Stored items:
————————
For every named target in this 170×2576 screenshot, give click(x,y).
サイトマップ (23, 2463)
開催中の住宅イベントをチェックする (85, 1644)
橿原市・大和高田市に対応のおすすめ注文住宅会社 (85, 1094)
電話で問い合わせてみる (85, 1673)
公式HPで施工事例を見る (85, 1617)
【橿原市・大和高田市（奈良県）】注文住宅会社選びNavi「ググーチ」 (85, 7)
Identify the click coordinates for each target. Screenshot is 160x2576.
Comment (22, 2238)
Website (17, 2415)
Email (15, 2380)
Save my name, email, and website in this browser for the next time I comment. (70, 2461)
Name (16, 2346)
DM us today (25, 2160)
————————
■ **Description of the task**
Once the line that contains "電話で問い合わせてみる (85, 1673)" is found, please give it again exactly, along with each line that comes after it, through the last line of the entries.

■ **Exercise response**
電話で問い合わせてみる (85, 1673)
公式HPで施工事例を見る (85, 1617)
【橿原市・大和高田市（奈良県）】注文住宅会社選びNavi「ググーチ」 (85, 7)
Identify the click coordinates for each target. Screenshot is 160x2576.
Comment (22, 2238)
Website (17, 2415)
Email (15, 2380)
Save my name, email, and website in this browser for the next time I comment. (70, 2461)
Name (16, 2346)
DM us today (25, 2160)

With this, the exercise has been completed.